Alle Jahre wieder kommt die Strompreiserhöhung

Strompreis; Foto: shutterstock

Same procedure as every year: Zum Jahresbeginn haben insgesamt 578 Energieversorger ihre Preise für Privatkunden um durchschnittlich sieben Prozent angehoben, wie das Verbraucherportal Verivox berichtet. Weitere 52 Anbieter wollen zum 1. Februar die Strompreise erhöhen.

Als Begründung muss meistens die zum 1. Januar 2011 gestiegene EEG-Umlage für Strom aus Wind-, Biogaskraft- und Solaranlagen herhalten, die 2011 auf rund 3,5 Cent angewachsen ist. Auf den ersten Blick wird Strom aus erneuerbaren Energiequellen also teurer für den Verbraucher. Allerdings sind gleichzeitig auch die Beschaffungskosten der Unternehmen gesunken, wie Verivox berichtet. Und das um insgesamt 20 Prozent. Das Bundeskartellamt untersucht daher derzeit Vorwürfe, wonach der Strompreis von einigen Unternehmen gezielt manipuliert worden ist.

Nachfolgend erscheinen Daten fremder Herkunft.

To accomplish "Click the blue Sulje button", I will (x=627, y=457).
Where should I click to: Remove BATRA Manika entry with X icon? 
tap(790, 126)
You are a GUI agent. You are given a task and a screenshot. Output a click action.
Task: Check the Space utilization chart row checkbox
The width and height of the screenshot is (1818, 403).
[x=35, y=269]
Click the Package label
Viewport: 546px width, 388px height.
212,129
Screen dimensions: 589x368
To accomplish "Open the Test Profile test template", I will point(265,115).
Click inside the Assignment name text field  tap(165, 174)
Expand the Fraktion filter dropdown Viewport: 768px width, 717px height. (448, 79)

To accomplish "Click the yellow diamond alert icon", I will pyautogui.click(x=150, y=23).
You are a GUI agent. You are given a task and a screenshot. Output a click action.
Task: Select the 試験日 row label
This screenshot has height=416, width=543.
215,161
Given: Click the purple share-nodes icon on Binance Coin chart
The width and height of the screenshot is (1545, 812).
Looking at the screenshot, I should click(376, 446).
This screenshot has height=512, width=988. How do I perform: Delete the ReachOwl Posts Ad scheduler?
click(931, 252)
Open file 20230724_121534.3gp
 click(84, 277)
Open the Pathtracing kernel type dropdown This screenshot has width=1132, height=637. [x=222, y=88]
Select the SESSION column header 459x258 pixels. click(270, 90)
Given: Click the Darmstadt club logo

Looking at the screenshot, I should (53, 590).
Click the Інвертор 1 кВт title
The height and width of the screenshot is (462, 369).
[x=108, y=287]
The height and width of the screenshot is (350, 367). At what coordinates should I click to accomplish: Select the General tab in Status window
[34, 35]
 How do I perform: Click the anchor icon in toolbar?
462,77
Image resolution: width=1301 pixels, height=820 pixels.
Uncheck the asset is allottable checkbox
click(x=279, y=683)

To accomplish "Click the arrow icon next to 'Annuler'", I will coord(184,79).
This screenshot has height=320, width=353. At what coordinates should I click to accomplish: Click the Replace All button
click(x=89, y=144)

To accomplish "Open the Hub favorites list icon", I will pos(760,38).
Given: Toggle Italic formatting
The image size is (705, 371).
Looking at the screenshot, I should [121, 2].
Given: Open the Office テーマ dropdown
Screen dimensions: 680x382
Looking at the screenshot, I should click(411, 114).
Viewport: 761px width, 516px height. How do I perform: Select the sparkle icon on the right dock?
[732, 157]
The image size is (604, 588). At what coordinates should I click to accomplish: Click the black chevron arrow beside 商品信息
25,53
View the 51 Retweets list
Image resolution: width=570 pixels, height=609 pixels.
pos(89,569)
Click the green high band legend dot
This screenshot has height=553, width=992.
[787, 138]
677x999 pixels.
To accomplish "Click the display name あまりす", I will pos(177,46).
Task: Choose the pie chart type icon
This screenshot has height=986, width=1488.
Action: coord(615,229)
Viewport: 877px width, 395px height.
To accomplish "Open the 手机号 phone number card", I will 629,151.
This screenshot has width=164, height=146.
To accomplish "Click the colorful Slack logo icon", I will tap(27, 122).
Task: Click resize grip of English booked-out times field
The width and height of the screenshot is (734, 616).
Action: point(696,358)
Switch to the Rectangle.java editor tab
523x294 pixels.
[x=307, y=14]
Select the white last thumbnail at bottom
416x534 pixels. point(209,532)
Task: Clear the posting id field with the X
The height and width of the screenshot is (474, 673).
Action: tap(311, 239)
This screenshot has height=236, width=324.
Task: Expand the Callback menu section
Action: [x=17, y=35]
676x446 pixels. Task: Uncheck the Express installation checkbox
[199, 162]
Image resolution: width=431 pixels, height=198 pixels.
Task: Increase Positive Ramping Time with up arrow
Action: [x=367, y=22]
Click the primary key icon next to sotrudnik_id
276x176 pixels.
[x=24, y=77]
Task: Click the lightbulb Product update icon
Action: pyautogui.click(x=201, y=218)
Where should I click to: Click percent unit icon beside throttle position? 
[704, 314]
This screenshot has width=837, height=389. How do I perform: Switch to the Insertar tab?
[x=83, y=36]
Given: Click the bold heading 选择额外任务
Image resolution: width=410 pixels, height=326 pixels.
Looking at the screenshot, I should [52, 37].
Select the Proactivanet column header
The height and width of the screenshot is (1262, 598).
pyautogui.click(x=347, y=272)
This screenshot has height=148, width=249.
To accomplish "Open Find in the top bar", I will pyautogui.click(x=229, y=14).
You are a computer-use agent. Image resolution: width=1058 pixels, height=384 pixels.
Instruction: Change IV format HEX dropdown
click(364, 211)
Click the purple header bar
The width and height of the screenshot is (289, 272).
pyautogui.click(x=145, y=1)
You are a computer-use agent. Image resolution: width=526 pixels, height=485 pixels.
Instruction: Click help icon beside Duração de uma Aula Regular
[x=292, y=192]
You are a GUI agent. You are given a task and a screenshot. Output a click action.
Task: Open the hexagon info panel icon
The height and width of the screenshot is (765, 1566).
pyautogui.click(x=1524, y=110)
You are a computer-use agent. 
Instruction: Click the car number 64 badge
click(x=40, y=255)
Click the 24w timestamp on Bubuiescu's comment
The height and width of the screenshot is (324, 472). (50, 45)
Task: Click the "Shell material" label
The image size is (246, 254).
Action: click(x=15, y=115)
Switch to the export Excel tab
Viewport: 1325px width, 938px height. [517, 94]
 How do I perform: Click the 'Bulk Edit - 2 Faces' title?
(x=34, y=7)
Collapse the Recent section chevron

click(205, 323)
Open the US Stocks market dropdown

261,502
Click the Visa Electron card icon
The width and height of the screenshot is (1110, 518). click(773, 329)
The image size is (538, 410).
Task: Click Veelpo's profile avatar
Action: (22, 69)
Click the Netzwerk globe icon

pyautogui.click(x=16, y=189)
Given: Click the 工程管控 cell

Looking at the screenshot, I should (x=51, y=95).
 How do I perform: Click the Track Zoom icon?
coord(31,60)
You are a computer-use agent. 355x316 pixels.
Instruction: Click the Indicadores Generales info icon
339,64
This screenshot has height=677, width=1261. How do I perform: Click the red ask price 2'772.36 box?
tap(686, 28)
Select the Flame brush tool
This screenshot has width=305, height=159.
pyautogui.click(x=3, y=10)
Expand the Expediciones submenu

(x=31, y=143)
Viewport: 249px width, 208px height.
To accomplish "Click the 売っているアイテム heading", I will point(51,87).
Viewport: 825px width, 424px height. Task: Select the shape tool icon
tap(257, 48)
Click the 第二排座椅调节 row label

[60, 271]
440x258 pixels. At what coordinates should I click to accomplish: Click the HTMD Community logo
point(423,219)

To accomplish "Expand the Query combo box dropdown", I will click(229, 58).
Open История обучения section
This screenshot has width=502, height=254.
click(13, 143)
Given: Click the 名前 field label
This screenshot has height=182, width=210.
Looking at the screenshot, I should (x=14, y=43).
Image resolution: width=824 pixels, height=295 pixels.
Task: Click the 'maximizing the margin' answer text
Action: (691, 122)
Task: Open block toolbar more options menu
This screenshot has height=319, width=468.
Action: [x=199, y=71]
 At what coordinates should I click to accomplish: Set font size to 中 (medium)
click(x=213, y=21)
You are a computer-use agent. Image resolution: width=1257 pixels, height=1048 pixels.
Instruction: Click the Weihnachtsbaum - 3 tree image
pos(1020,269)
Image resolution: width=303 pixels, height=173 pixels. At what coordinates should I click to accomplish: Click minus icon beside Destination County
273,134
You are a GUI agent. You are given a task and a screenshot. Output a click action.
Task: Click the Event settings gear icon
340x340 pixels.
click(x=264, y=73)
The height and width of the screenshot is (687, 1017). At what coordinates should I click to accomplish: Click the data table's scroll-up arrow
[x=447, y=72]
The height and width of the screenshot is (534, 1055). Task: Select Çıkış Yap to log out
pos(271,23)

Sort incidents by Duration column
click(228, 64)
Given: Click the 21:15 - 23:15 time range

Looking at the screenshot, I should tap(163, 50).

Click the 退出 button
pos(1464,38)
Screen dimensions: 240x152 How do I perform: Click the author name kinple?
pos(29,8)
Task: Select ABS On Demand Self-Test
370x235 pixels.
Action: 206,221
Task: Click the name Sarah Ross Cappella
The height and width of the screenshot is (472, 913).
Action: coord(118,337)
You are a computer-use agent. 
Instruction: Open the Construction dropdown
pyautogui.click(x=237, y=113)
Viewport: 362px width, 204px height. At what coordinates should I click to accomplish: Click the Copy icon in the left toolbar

Boomjahr 2010 für Solarenergie

Eigentlich war im vergangenen Jahr viel Aufhebens um den Ausbau erneuerbarer Energien wie beispielsweise der Photovoltaik gemacht worden. Nachdem zunächst befürchtet worden war, die außerplanmäßige Absenkung der Einspeisevergütungen könne potenzielle Käufer abschrecken, ist das Gegenteil eingetreten. Der Absatz hat kräftig geboomt. Der Bundesverband Solarwirtschaft spricht in einer Pressemitteilung von sieben bis acht Gigawatt (GW), die 2010 in Deutschland installiert worden seien. Damit dürften inzwischen über 16 GW an PV-Leistung am Netz sein. Der Absatz hat sich im Inland damit verdoppelt.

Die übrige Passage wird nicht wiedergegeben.